Click-target data
--- Start ---

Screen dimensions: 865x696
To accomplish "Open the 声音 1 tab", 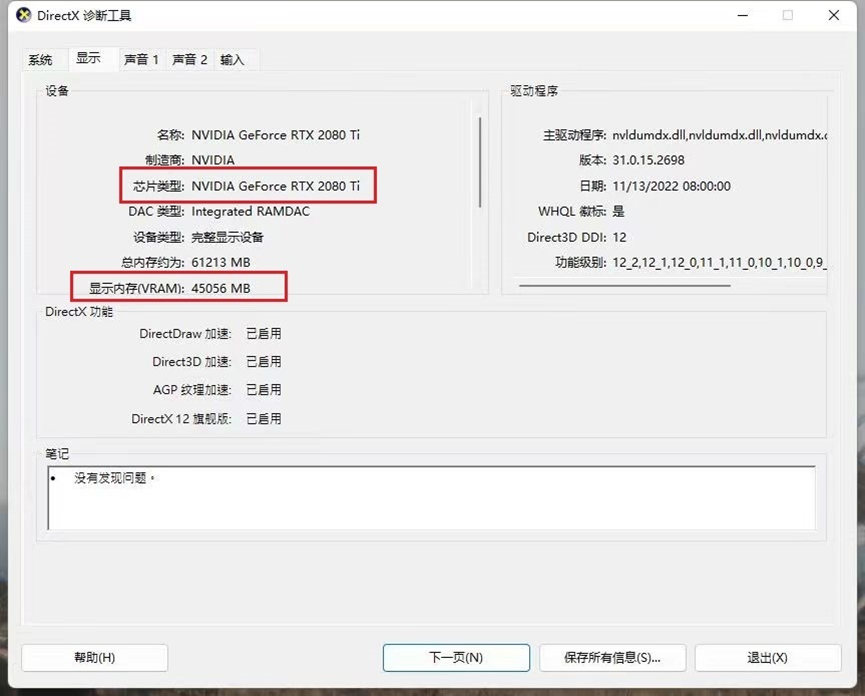I will click(141, 60).
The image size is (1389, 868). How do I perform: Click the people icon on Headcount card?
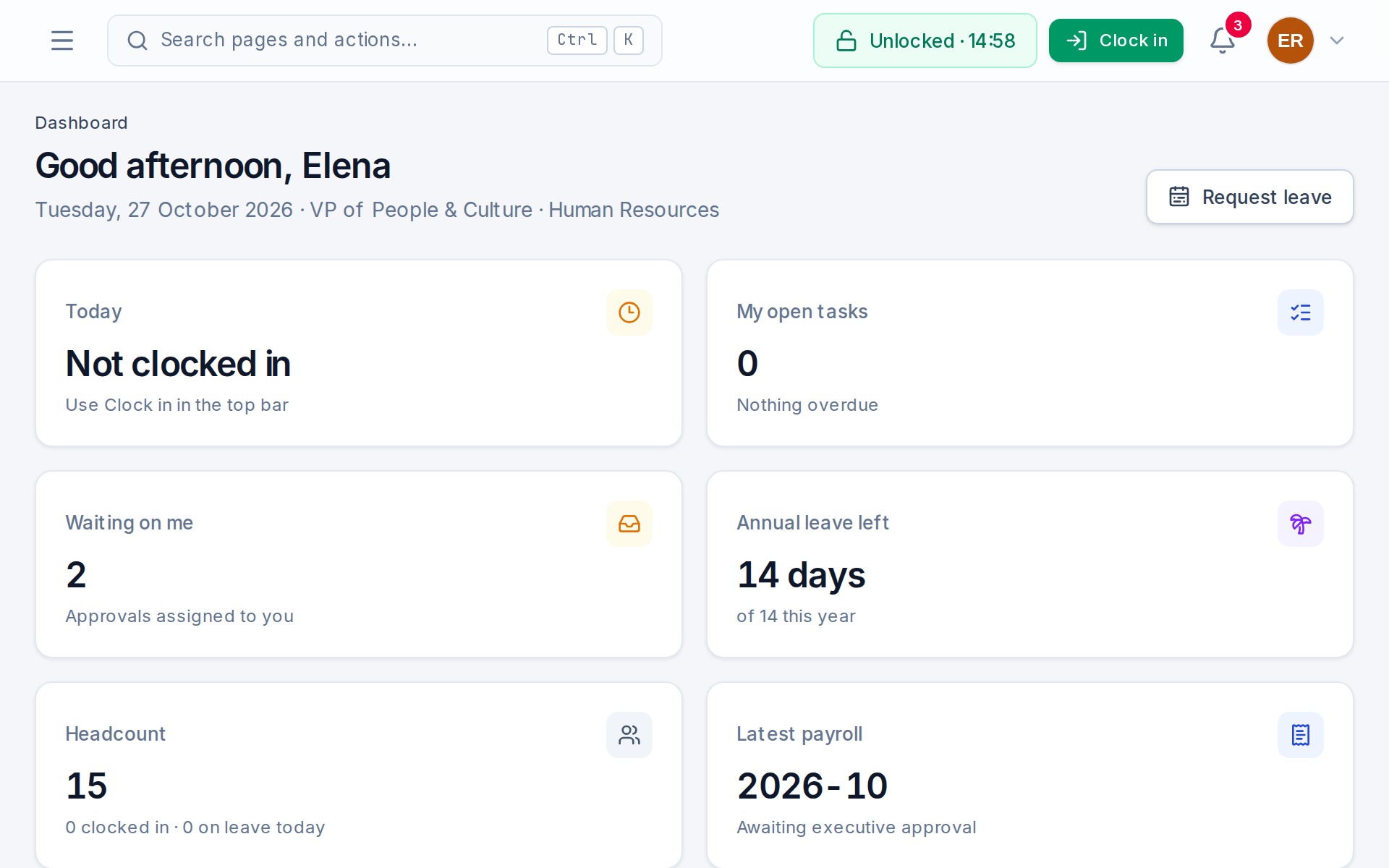[629, 735]
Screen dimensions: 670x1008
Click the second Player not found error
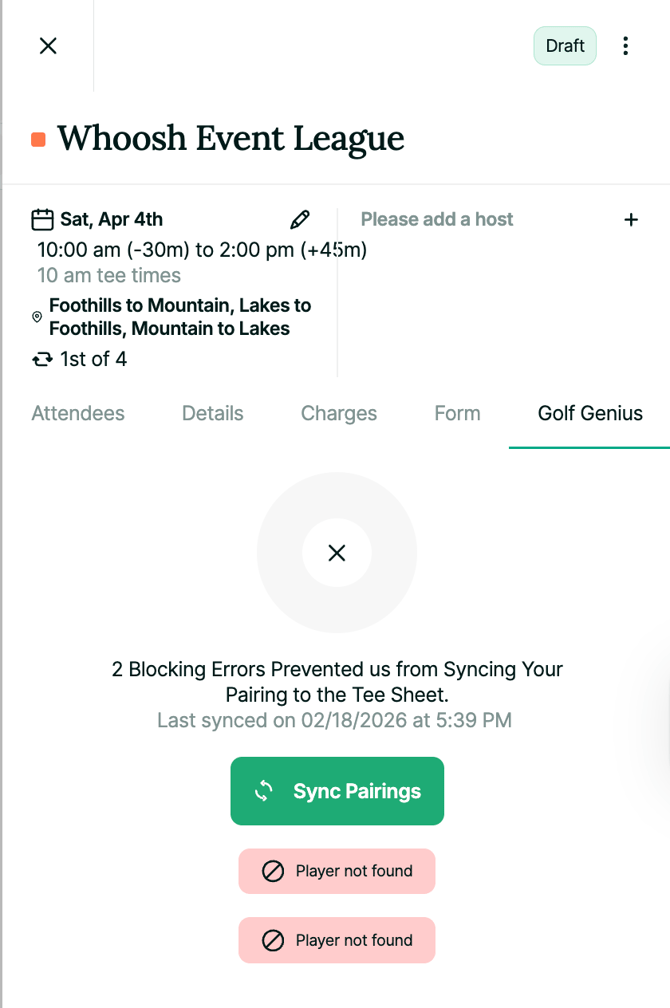coord(337,940)
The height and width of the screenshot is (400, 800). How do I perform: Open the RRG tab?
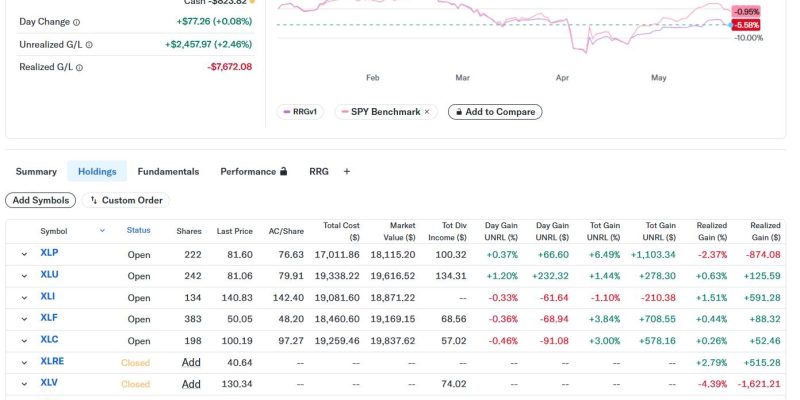coord(319,171)
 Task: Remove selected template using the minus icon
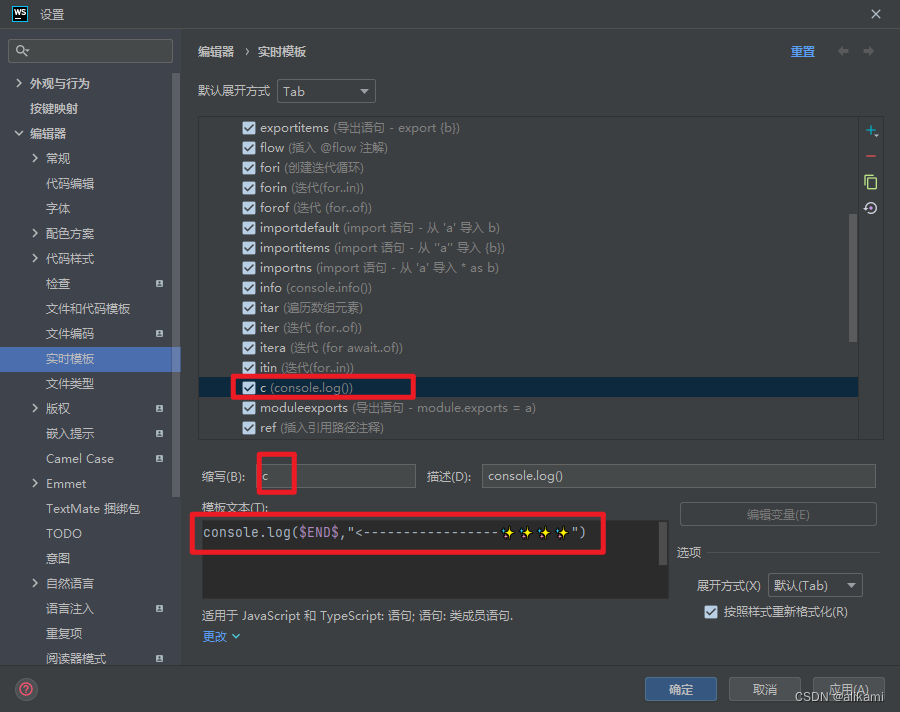(x=871, y=156)
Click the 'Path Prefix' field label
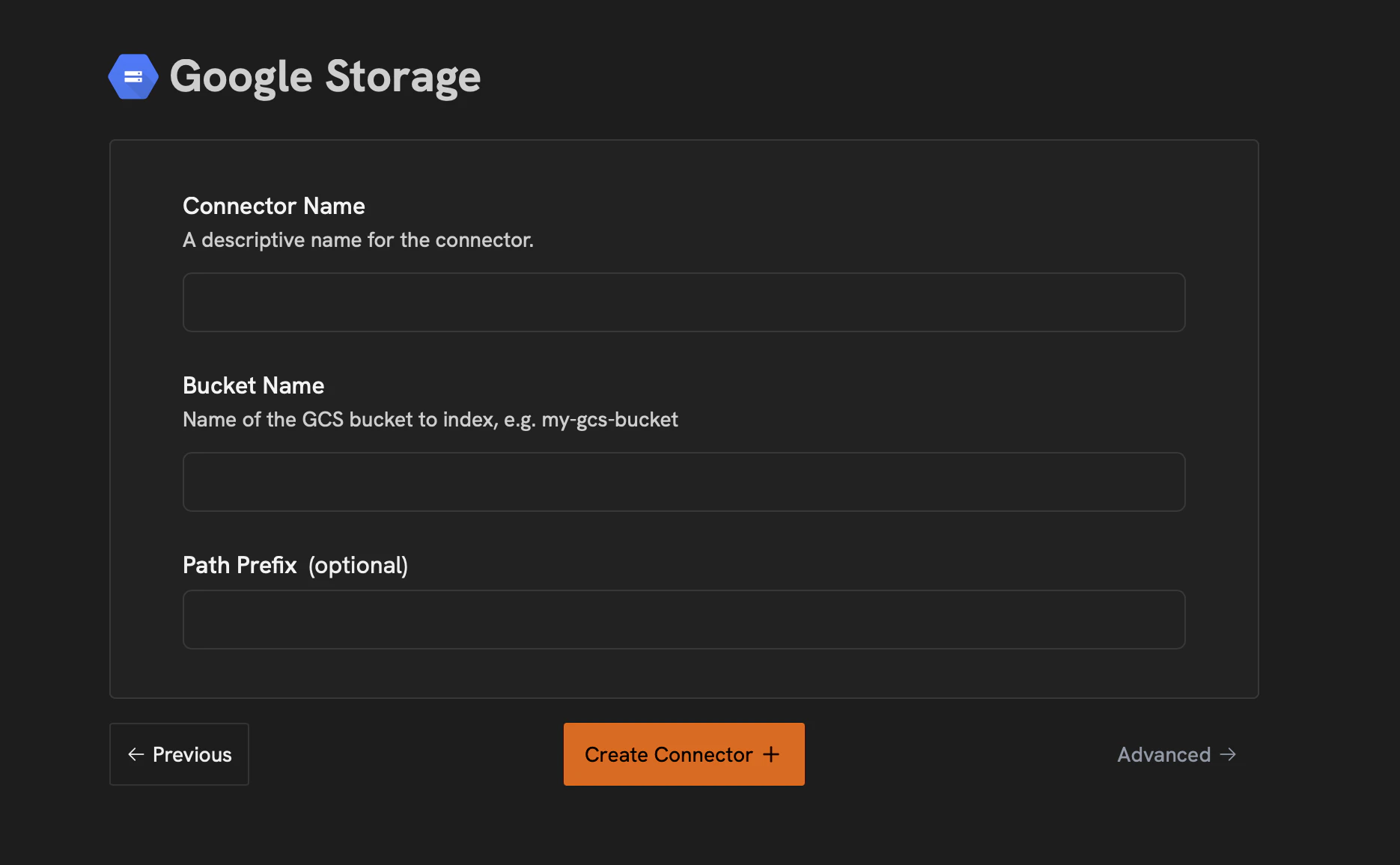Screen dimensions: 1400x865 tap(240, 565)
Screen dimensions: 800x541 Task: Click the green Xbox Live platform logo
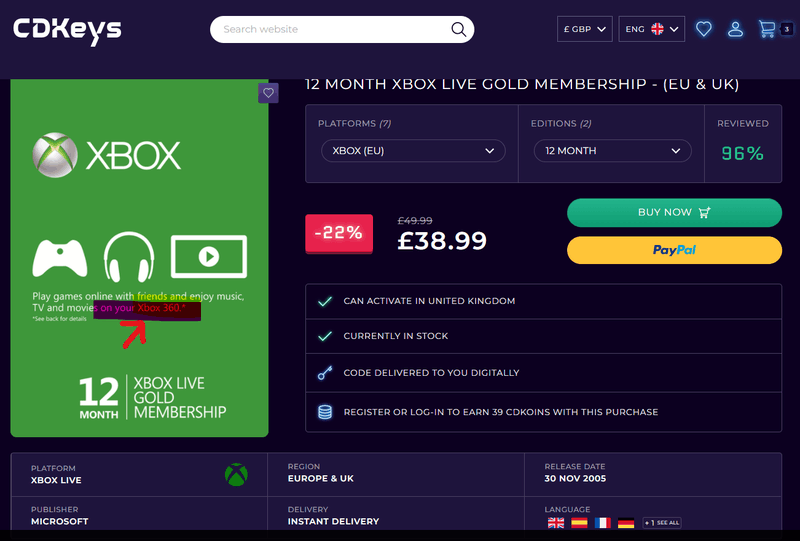pyautogui.click(x=237, y=474)
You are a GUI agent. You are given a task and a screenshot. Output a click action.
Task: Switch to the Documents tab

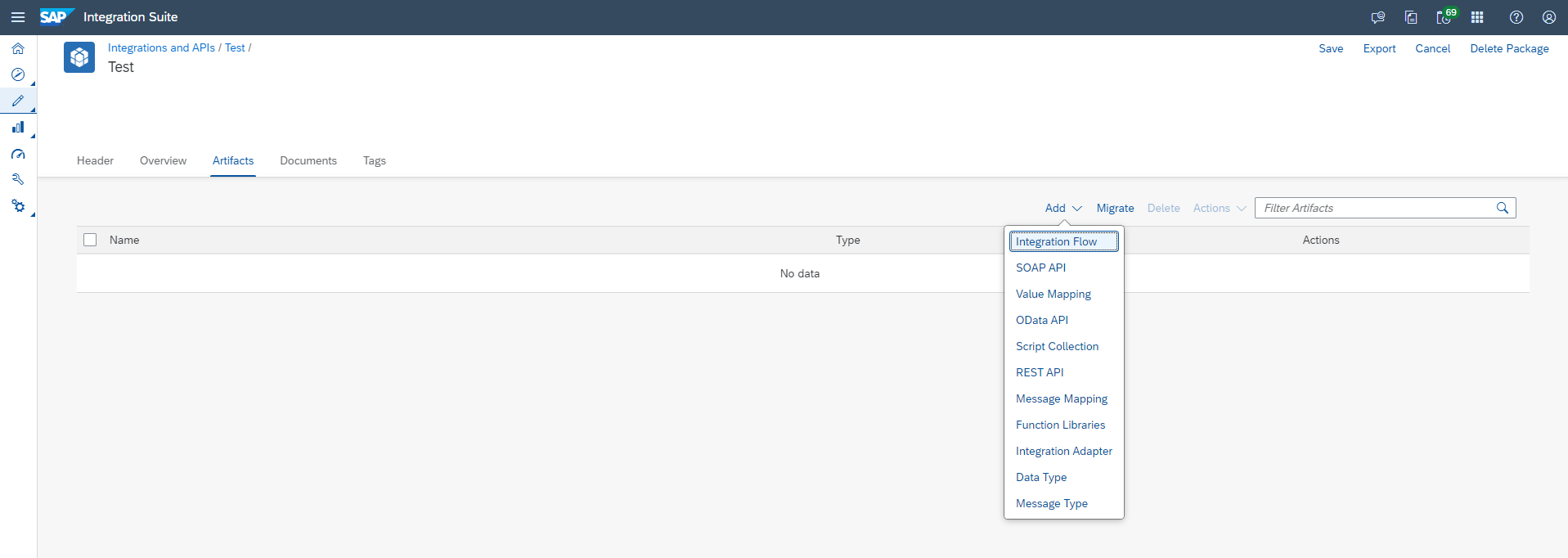tap(308, 160)
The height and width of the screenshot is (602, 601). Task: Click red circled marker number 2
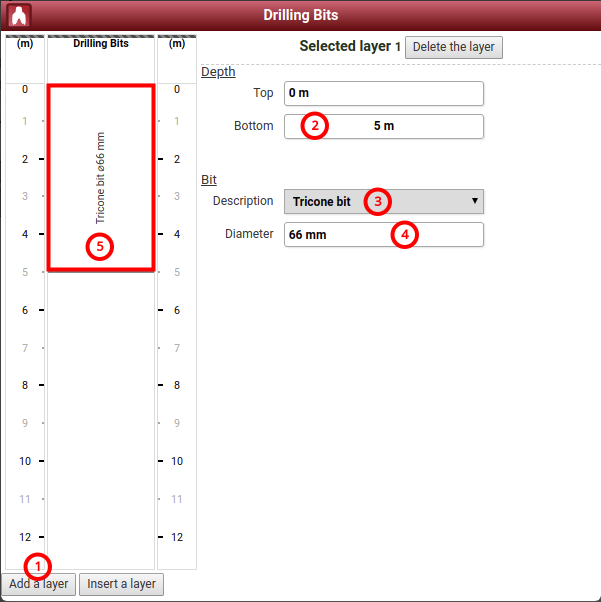315,126
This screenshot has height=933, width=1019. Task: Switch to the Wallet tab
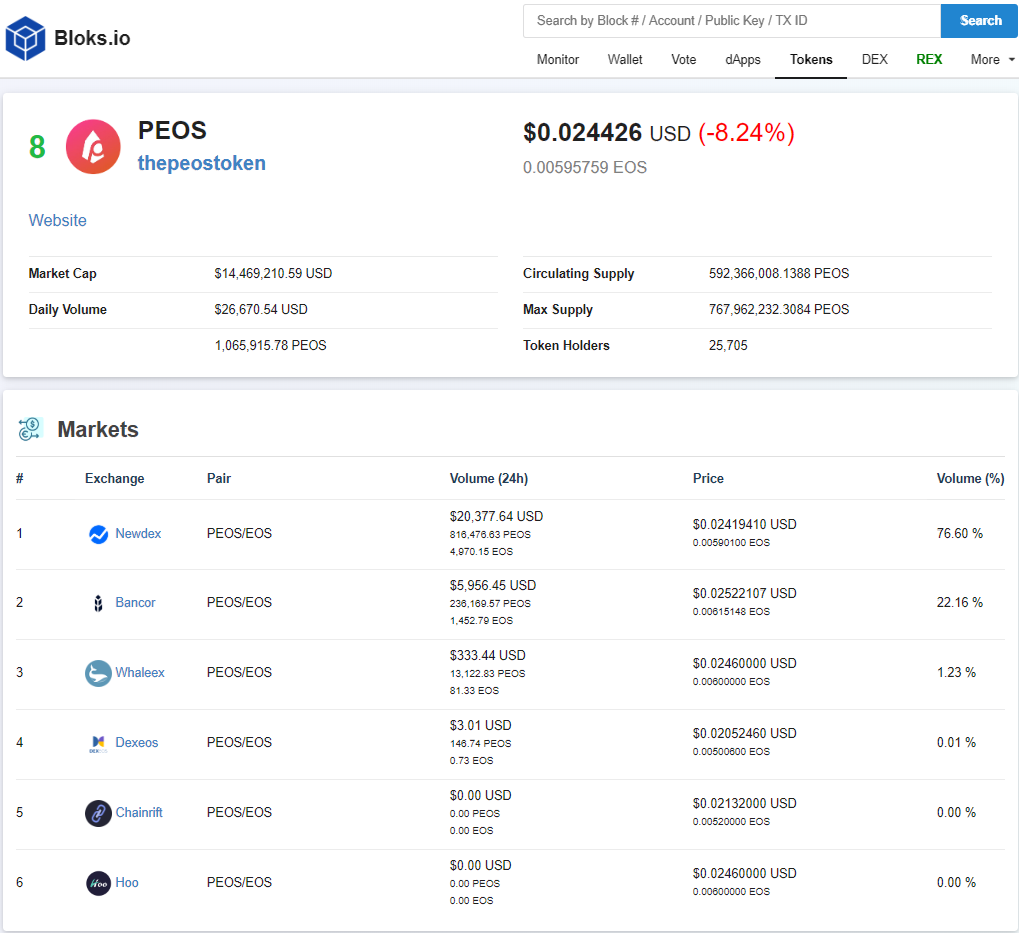coord(625,60)
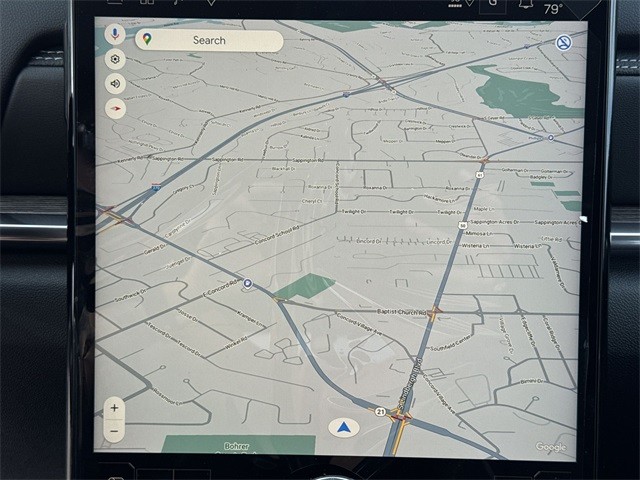
Task: Tap the notification bell in status bar
Action: (525, 5)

--- End ---

Task to complete
Copy out everything in the items from the line containing "This screenshot has" down to the end of the items, inclusive. Omit the pictures from your copy.

Response below
This screenshot has height=933, width=1019. Task: Switch to the Wallet tab
coord(625,60)
Task: Tap the notification bell in status bar
Action: (525, 5)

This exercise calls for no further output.